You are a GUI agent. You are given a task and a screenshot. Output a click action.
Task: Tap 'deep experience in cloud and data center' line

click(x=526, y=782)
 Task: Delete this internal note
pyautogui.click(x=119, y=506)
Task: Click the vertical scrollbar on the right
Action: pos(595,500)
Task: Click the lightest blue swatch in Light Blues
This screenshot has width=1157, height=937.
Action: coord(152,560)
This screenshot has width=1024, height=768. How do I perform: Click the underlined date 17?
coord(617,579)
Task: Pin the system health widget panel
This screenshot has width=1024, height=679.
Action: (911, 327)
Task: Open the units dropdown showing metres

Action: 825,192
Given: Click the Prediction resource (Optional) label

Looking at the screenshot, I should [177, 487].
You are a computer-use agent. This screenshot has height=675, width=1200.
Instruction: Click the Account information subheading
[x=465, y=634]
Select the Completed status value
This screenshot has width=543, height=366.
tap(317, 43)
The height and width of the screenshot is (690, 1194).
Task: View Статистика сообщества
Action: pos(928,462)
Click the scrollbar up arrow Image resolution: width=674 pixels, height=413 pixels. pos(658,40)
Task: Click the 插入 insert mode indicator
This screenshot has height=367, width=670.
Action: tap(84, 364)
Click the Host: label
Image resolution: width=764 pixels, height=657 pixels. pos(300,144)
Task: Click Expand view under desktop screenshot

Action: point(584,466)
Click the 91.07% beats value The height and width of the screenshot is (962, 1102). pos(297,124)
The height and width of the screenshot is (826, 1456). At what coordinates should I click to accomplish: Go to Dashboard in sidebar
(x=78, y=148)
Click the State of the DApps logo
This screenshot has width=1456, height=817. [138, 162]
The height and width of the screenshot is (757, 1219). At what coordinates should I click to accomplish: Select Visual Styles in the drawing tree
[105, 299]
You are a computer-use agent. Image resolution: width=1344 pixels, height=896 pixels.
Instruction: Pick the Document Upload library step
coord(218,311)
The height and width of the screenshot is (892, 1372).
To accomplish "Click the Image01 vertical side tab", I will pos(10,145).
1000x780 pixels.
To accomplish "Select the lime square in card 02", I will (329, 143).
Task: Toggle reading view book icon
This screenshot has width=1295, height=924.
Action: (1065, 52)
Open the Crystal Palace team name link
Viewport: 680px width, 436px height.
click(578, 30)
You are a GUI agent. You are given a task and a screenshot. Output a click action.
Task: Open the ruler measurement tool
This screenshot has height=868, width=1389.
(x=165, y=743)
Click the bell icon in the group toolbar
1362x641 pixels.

########################################

* Exercise instructions:
Of all the entries above, output exactly the lines between the one holding "Task: Pin the system health widget panel" and the one holding "You are a computer-use agent. This", inclusive.

* Task solution:
Task: Pin the system health widget panel
This screenshot has width=1024, height=679.
Action: (911, 327)
Task: Open the units dropdown showing metres

Action: 825,192
Given: Click the Prediction resource (Optional) label

Looking at the screenshot, I should [177, 487].
You are a computer-use agent. This screenshot has height=675, width=1200.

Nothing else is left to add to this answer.